On s’accorde à dire que la survie du français au Québec dépend dans une bonne mesure d’une francisation réussie des personnes immigrantes, comme fer de lance de l’intégration des nouveaux arrivants à notre société.

Les quelque 580 professeures et professeurs de francisation du ministère de l’Immigration, de la Francisation et de l’Intégration se retrouvent donc en première ligne pour transmettre notre langue et nos valeurs communes à des dizaines de milliers de personnes issues de cultures et d’horizons variés qui ont choisi le Québec comme terre d’accueil.
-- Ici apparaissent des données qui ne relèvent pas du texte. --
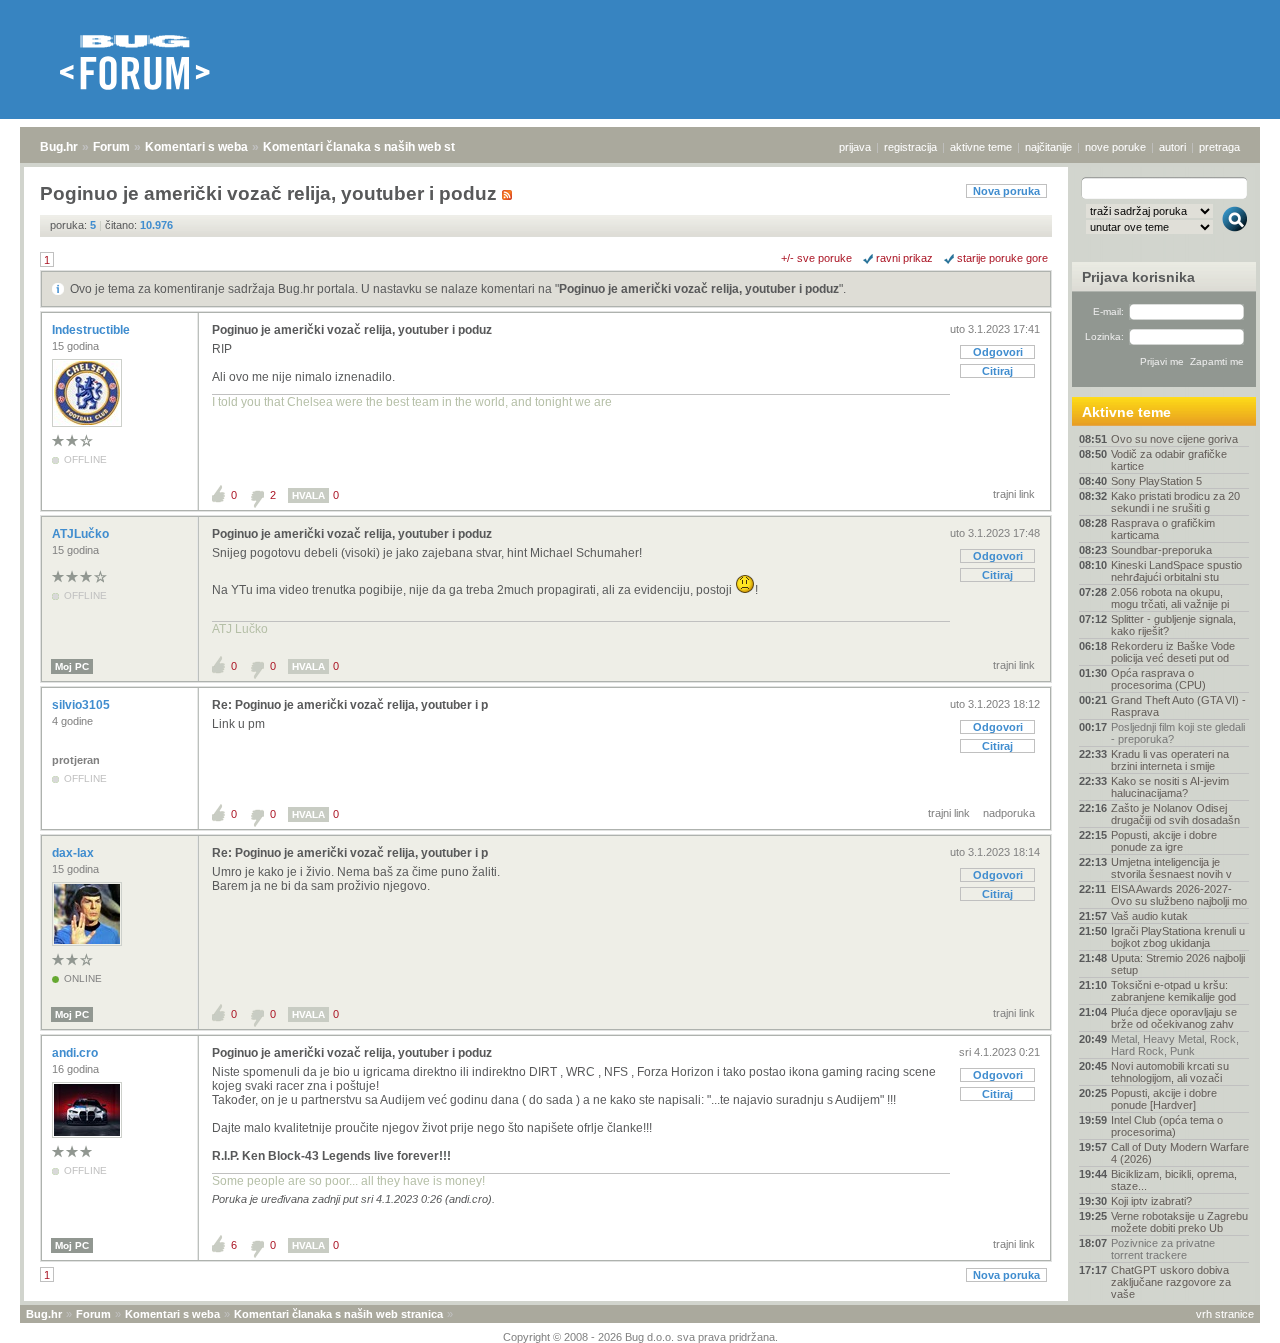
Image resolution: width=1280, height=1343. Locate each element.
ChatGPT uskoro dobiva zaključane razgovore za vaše (1171, 1282)
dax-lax (74, 853)
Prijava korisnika (1138, 277)
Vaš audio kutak (1149, 916)
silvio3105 (82, 705)
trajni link (1014, 494)
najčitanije (1048, 147)
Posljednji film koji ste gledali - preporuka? (1178, 733)
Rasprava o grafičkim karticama (1163, 529)
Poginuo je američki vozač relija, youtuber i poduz (699, 289)
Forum (111, 147)
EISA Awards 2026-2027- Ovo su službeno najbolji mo (1179, 895)
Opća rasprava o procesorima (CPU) (1158, 679)
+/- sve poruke (816, 258)
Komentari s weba (196, 147)
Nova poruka (1006, 191)
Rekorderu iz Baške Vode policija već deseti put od (1173, 652)
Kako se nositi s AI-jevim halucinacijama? (1170, 787)
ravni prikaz (904, 258)
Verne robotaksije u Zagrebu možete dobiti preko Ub (1179, 1222)
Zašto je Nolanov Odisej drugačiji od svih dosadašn (1175, 814)
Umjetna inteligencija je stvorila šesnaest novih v (1171, 868)
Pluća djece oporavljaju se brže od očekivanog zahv (1174, 1018)
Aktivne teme (1126, 412)
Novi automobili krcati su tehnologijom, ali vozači (1170, 1072)
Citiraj (997, 371)
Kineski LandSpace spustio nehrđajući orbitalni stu (1176, 571)
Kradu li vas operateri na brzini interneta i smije (1170, 760)
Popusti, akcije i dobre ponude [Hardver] (1164, 1099)
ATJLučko (82, 534)
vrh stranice (1225, 1314)
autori (1172, 147)
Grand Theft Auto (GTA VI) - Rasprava (1178, 706)
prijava (855, 147)
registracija (910, 147)
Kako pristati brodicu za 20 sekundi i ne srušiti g (1175, 502)
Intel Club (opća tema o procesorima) (1167, 1126)
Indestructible (92, 330)
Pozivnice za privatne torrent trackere (1163, 1249)
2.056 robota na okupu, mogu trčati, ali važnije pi (1170, 598)
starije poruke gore (1002, 258)
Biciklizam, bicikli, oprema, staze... (1174, 1180)
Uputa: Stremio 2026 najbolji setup (1178, 964)
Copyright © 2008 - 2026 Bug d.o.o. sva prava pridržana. (640, 1337)
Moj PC (72, 666)
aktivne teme (981, 147)
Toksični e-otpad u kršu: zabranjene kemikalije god (1173, 991)
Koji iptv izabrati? (1151, 1201)
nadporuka (1009, 813)
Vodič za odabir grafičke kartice (1169, 460)
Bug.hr (59, 147)
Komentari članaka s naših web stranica (377, 147)
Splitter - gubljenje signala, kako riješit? (1173, 625)
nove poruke (1115, 147)
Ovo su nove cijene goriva (1174, 439)
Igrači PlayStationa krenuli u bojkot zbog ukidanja (1178, 937)
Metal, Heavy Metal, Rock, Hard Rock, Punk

Or, le contexte actuel de pandémie entraînant la prééminence de l’enseignement à distance, le sort des élèves préoccupe sérieusement ces professeurs qui côtoient au quotidien des élèves se retrouvant isolés et ne disposant pas des outils informatiques appropriés. Cela, combiné à des situations familiales ou sociales complexes, tels des ordinateurs partagés ou des difficultés d’aménagement physique, risque de mettre en péril le succès de leur intégration. Alors que le ministère de l’Éducation investit 150 millions dans l’achat de 200 000 tablettes et ordinateurs portables pour ses propres élèves, on doit constater que rien de tel n’est prévu en francisation, malgré les besoins criants d’une clientèle immigrante qui ne doit surtout pas se retrouver laissée pour compte.

Les professeurs, quant à eux, se sentent-ils suffisamment épaulés et soutenus, surtout dans le contexte actuel de pandémie ?

Certes, depuis un an, le gouvernement a investi des millions en francisation, mais ceux-ci se sont peu matérialisés dans les salles de classe. À preuve, nos professeurs doivent maintenant se convertir à l’enseignement à distance, et ce, sans plateforme spécialisée pour l’enseignement, en utilisant la plupart du temps leur ordinateur personnel, avec tout au plus quelques heures de formation et peu de temps pour la préparation. Or, dans la plupart des autres secteurs d’enseignement spécialisé, cégeps ou autres, on a jugé que le temps de préparation et d’adaptation à ce type d’enseignement devait se conjuguer en semaines.

Par ailleurs, est-il normal que 80 % des professeurs de français langue d’intégration soient à statut occasionnel sans la moindre sécurité d’emploi, malgré leur expertise, leurs années d’expérience et le rôle vital qu’ils accomplissent pour notre société ? L’État devrait investir ce qu’il faut pour les attirer, les retenir, les valoriser et leur apporter soutien et formation.

La bonne volonté des gens du Ministère n’est pas à mettre en cause, mais la francisation dispose-t-elle vraiment des ressources financières suffisantes pour remplir d’une manière optimale son mandat ?

Nous souhaitons vivement que l’arrivée à la tête du Ministère de madame Nadine Girault puisse permettre, à travers les investissements attendus auprès des professeurs et des élèves, à la francisation des personnes immigrantes d’accomplir au mieux la mission d’intégration et de cohésion sociale indispensable à notre avenir collectif.